→ WORK REQUIRED: When a line below contains the string "agent", show that line.

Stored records

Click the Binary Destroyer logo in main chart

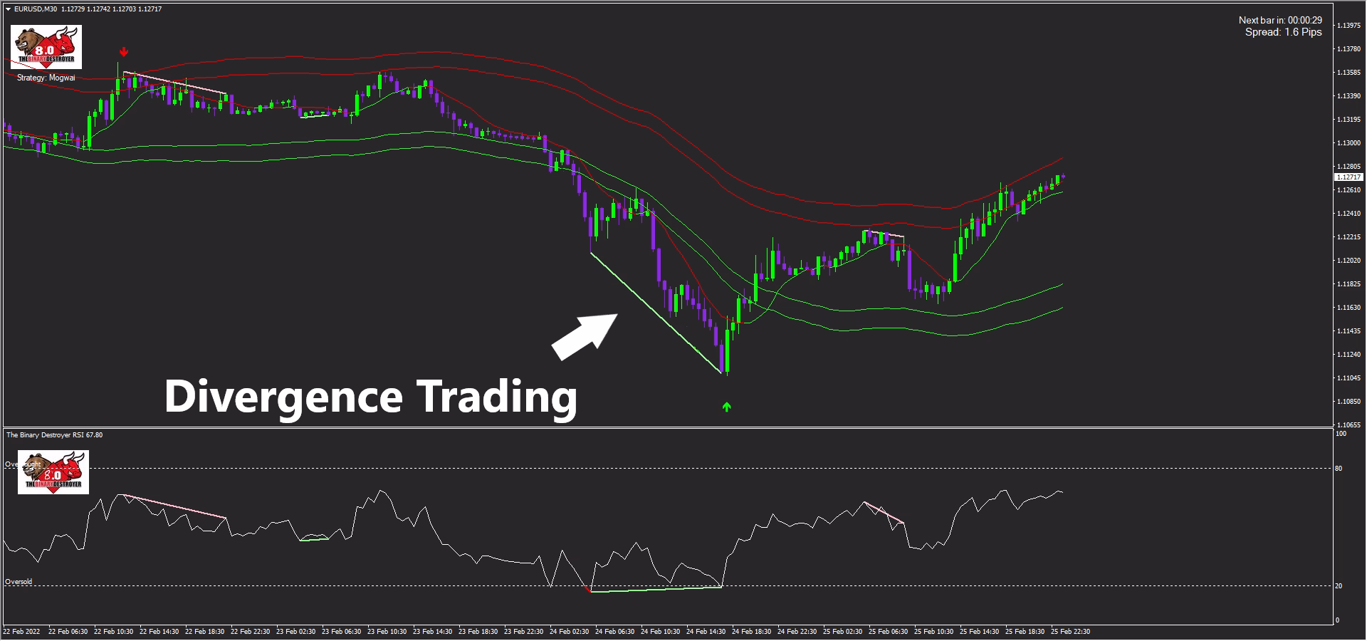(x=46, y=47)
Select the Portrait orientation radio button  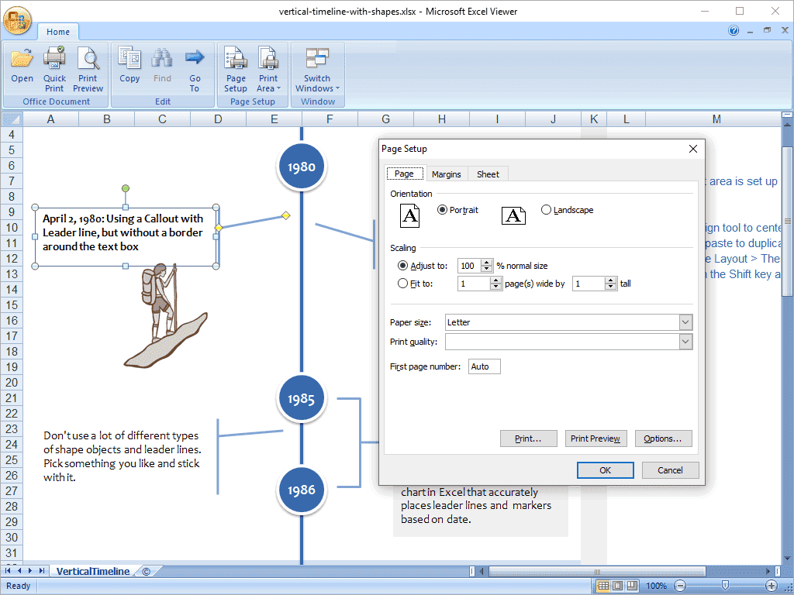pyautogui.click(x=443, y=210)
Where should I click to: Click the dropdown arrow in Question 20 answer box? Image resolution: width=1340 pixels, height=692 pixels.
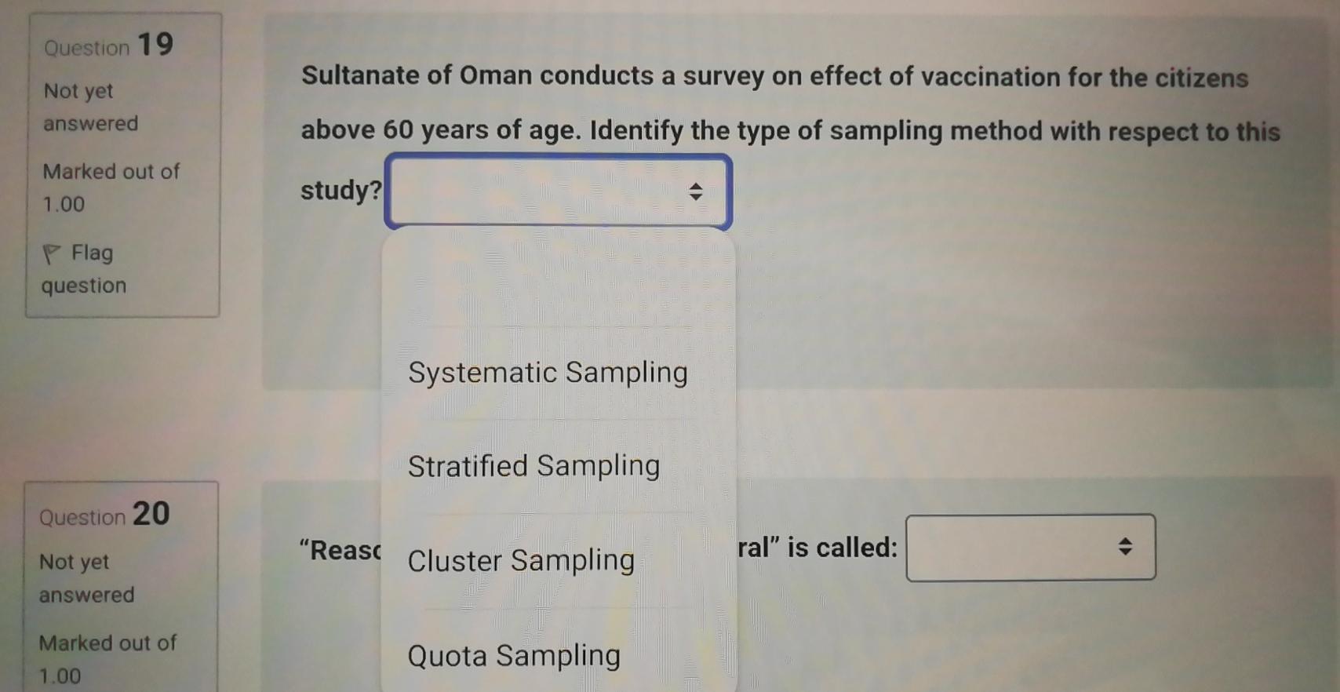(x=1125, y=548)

==

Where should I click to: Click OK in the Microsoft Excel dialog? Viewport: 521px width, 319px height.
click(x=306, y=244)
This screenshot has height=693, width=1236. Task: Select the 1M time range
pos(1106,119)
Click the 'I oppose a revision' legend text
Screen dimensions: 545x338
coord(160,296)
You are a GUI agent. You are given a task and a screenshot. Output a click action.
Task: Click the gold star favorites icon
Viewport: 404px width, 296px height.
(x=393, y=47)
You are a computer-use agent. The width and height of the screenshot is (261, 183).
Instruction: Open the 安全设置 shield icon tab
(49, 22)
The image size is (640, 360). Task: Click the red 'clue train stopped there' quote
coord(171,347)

→ TASK SOLUTION:
You are a GUI agent. You are given a task and a screenshot. Output a click action.
You are a computer-use agent. The width and height of the screenshot is (261, 183).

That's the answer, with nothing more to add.